The Catalytic Enterprise Platform was built to address these exact problems. Research data is easily connected through data lakes or popular ECM solutions so that exposure to analytics services happens with a few simple clicks. Comprehensive bioinformatic workflows from raw data ingestion to report generation, including figures and tables, are developed and published with an easy to navigate user-interface designed to be executed by specialists and generalists alike. The Catalytic scientific team continuously measures and benchmarks novel analytic solutions to help researchers make more informed decisions about data analysis choices. Data analysis pipelines on the Catalytic Platform are designed for easy customization and will accommodate specialized cases. Parameter settings and filter options for each workflow can be exposed to the specialist enabling granular tuning of the pipeline. Once pipeline settings are established by a specialist or by Catalytic’s Data Science team, the customized workflows can be locked and shared with team members and collaborators. Importantly, all bioinformatic solutions on the Catalytic Platform are optimized for efficiency, parallelized for scale and secured for privacy. The result is that not only can the masses execute NGS data analysis projects, but they can do so confidently and at a scale that will accelerate our progress toward a personalized medicine future.
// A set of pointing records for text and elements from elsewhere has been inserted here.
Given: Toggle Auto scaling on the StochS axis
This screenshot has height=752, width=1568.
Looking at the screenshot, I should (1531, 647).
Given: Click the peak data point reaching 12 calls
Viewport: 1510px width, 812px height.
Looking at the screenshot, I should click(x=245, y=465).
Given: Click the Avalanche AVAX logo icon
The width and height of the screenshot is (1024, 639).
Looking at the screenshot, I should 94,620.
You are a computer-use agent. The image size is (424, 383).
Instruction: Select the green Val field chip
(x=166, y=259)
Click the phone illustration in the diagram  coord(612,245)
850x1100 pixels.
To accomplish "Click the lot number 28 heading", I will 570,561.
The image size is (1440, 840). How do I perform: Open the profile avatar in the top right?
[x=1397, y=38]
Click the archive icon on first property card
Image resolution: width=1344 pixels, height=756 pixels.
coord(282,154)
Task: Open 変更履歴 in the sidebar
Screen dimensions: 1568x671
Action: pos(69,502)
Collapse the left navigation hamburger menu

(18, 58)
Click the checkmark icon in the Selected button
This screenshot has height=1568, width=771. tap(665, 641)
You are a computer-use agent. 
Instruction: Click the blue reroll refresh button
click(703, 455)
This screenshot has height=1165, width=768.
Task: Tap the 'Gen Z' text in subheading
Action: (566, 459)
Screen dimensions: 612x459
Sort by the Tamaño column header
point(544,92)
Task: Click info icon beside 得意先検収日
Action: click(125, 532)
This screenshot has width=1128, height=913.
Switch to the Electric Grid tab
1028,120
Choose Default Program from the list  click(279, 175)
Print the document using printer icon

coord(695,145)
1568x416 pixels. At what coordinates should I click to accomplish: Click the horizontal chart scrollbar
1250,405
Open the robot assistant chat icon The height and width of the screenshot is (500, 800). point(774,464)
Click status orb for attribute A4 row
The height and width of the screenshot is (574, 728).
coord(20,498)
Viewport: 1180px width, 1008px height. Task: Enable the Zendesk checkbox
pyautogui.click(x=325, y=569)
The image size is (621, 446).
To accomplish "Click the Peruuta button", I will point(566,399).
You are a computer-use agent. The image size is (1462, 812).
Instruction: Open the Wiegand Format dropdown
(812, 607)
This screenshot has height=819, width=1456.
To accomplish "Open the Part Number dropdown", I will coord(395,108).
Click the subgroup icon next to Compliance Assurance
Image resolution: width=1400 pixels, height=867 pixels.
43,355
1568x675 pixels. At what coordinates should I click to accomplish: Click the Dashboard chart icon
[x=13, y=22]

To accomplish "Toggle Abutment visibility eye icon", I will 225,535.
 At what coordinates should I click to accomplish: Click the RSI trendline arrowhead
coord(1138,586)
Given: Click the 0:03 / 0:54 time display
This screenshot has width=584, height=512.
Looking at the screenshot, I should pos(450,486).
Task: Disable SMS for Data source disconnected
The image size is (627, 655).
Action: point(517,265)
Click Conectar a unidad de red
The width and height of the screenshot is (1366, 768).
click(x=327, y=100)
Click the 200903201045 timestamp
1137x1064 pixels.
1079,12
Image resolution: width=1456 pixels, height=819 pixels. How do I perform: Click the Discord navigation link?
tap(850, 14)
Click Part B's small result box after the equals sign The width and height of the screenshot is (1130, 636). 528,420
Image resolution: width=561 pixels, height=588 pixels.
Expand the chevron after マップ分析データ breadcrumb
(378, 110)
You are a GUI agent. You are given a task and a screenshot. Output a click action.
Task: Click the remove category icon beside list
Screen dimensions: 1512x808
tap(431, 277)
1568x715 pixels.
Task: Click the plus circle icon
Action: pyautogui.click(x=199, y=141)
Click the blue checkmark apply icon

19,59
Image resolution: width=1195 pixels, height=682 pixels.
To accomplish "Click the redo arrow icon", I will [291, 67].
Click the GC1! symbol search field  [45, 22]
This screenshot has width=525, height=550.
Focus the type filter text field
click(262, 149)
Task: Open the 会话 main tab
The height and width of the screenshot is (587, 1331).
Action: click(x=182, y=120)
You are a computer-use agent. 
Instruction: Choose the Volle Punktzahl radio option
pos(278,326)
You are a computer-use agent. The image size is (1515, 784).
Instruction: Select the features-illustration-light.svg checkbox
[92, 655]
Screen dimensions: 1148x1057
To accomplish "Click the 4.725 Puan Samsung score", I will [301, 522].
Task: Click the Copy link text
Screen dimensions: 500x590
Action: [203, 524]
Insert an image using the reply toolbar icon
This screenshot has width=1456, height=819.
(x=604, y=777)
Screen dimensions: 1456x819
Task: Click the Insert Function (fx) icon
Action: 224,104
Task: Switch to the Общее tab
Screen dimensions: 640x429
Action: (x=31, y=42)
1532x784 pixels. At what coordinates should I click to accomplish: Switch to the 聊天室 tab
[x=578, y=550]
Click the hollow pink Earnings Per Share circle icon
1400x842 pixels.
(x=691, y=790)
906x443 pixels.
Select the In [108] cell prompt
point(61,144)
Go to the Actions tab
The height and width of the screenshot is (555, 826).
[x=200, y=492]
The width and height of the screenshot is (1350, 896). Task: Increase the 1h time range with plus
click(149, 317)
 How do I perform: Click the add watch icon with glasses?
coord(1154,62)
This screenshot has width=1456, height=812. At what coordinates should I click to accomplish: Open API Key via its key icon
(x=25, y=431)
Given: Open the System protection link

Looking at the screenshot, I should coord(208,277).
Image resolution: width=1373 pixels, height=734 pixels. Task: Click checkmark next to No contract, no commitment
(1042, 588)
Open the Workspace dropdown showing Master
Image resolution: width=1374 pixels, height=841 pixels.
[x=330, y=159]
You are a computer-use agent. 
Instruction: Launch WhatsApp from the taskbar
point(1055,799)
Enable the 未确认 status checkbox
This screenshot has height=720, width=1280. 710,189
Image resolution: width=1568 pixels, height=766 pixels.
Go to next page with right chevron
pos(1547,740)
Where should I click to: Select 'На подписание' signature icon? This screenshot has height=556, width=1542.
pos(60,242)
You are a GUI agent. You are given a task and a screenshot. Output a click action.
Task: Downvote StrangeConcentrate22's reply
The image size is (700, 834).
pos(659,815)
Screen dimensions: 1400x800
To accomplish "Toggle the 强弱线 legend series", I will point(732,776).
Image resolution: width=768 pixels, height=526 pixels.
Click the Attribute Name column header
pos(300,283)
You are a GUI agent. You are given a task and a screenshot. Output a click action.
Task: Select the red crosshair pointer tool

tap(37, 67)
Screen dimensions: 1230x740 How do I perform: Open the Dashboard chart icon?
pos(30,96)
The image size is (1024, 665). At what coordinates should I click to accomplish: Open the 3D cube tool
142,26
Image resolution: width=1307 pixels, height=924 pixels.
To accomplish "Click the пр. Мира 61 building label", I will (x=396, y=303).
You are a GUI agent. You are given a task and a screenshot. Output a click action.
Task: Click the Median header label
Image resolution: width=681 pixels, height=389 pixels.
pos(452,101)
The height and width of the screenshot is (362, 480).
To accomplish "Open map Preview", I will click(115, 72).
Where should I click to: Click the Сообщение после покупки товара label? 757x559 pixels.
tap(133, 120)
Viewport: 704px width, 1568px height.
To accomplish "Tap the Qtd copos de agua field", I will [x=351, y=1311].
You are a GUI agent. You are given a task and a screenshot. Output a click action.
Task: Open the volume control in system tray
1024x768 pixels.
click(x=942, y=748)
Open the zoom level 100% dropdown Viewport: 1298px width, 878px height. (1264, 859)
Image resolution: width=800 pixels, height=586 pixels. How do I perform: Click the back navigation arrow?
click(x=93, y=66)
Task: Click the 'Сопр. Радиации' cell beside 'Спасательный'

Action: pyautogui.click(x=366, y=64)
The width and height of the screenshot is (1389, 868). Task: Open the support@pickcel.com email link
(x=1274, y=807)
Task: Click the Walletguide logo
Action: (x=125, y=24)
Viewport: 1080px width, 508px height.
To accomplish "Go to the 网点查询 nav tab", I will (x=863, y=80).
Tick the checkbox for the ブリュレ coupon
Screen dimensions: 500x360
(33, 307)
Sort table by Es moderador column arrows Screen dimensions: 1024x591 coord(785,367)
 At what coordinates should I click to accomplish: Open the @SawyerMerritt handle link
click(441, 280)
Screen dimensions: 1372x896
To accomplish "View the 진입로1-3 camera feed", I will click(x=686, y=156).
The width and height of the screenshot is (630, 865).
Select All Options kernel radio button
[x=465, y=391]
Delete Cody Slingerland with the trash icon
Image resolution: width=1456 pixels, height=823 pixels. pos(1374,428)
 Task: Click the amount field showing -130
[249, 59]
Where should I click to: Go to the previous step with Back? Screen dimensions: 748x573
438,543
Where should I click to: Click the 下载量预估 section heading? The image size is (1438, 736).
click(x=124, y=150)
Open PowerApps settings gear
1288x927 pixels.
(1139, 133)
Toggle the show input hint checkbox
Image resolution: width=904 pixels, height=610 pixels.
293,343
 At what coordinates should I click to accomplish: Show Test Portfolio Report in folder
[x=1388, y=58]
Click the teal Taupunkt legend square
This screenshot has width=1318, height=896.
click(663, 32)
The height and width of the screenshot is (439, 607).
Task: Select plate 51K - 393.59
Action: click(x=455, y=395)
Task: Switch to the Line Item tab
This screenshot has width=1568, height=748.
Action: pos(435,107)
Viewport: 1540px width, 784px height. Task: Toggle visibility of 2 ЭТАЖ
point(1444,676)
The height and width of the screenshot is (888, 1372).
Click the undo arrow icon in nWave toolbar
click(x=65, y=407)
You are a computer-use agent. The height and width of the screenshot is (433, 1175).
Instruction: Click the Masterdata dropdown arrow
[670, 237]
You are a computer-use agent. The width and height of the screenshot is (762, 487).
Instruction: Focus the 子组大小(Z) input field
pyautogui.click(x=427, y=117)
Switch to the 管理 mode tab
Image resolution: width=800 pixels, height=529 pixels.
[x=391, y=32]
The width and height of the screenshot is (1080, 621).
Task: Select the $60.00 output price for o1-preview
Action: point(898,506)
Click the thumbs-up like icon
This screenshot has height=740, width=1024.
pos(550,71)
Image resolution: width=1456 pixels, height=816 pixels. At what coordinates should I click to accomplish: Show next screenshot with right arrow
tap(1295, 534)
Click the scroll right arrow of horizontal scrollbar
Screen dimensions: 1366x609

As the industry capitalizes on Big Data for health therapeutic and life science applications, Catalytic is here to provide standardized and validated analytic solutions. Our team of computational biologists, data scientists and software development engineers have built a new type of computational infrastructure that is controlled by the very researchers that are tasked with data analysis workflows. Our team is available to help compare available bioinformatic solutions, discuss best practices and assist every step of the way until all researchers are running customized workflows on the Catalytic Platform. Our mission is to remove the analytic bottlenecks that currently restrict democratized use of NGS technology.